*Предоставленный отрывок*
Однажды в такую погоду у тяжелого бомбардировщика Челнокова из-за ураганного обстрела над целью вышли из строя оба мотора. Не один, а два! И вот образец истинного мужества: Николай Васильевич точно сбрасывает бомбы и лишь потом разворачивает самолет на обратный курс! С неработающими моторами ему удается спланировать к своему побережью.

Летчики надолго запомнили этот случай. На нем воспитывали авиационную молодежь. «Так, — говорили прибывающим в полк, — нужно вести себя в трудную и опасную минуту».

В первые дни Великой Отечественной войны Челноков водил дальние бомбардировщики на бомбежку вражеских танков. Десятки бронированных машин и много солдат противника погибли от его бомб.

Осенью 1941 года часть Челнокова начала получать новые самолеты — штурмовики Ильюшина. С завода перегоняли самолеты на фронт. Уже в пути летчикам был дан новый приказ — повернуть к Днепру и ударить по противнику в районе Кременчуга — с ходу, без предварительной подготовки, не изучив заблаговременно цель и маршрут полета. На войне всякое бывает.

*Письменное задание 1*
Замените в отрывке «полк» на «авиаполк» и перепишите его часть начиная со слов «Летчики надолго запомнили» и до слов «от его бомб.» включительно.
*Письменное задание 2*
Какие типы самолетов названы в отрывке? Перечислите все.
Записи взяты из другого источника, а не из отрывка.

*Приведённые записи*
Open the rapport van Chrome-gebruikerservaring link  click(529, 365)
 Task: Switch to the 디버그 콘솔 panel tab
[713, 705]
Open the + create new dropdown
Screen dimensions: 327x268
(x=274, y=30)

*Полный ответ 1*
Летчики надолго запомнили этот случай. На нем воспитывали авиационную молодежь. «Так, — говорили прибывающим в авиаполк, — нужно вести себя в трудную и опасную минуту».

В первые дни Великой Отечественной войны Челноков водил дальние бомбардировщики на бомбежку вражеских танков. Десятки бронированных машин и много солдат противника погибли от его бомб.

*Полный ответ 2*
Тяжелый бомбардировщик, дальние бомбардировщики, штурмовики Ильюшина.